# Compito da svolgere:
Riporti fedelmente tutti i dati che seguono, riga per riga, senza le immagini.

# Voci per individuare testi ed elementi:
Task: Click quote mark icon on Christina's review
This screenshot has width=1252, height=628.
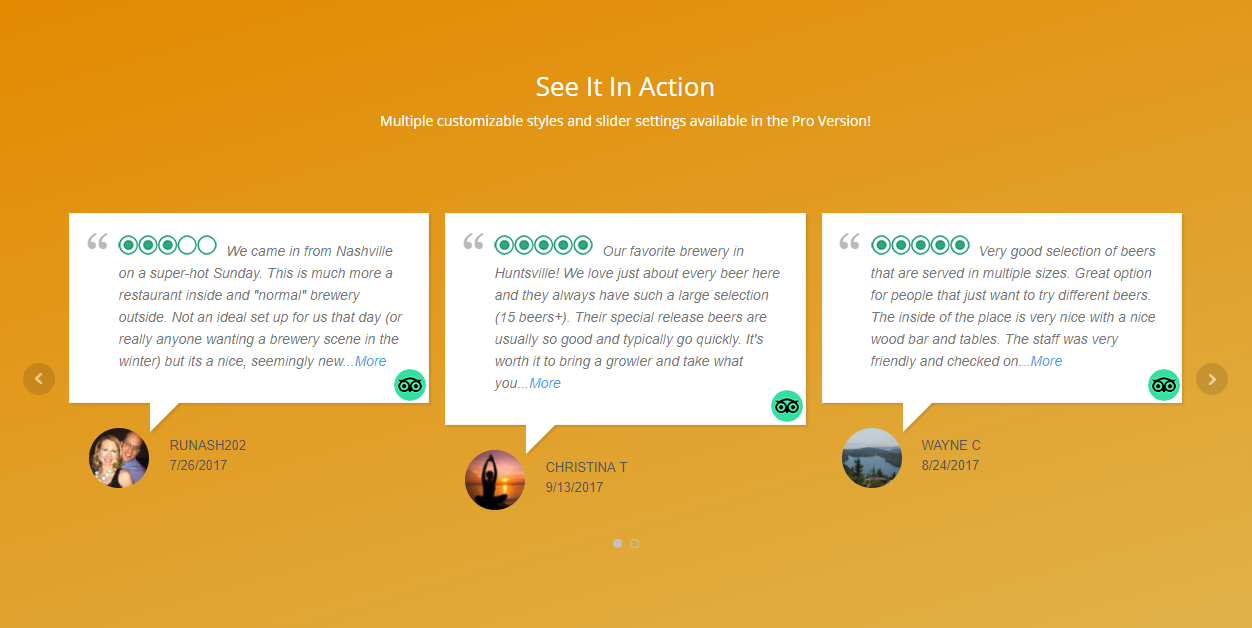Action: 473,242
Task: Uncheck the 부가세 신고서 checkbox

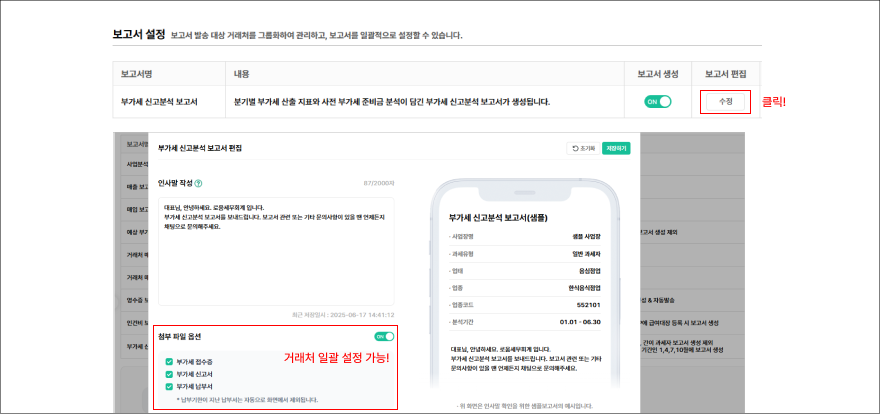Action: tap(168, 375)
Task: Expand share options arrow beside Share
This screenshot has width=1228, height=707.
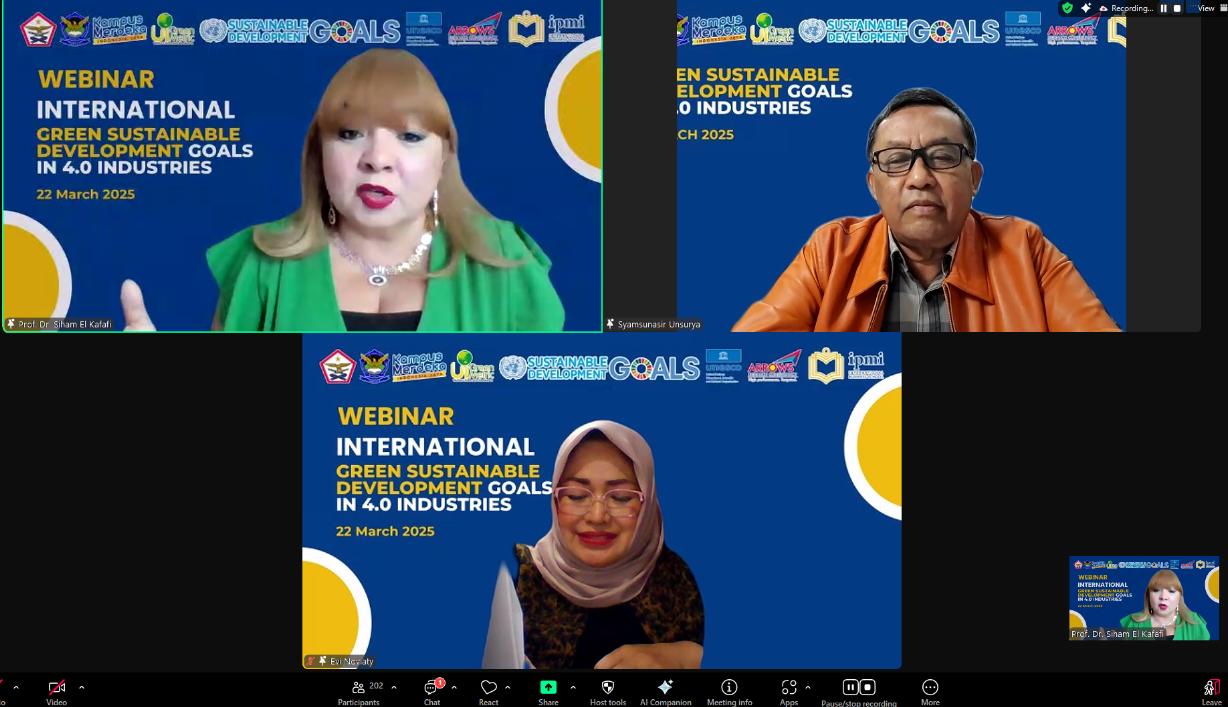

# Risposta all'esercizio:
Task: Click quote mark icon on Christina's review
This screenshot has width=1252, height=628.
Action: 473,242
Task: Uncheck the 부가세 신고서 checkbox

Action: tap(168, 375)
Task: Expand share options arrow beside Share
This screenshot has width=1228, height=707.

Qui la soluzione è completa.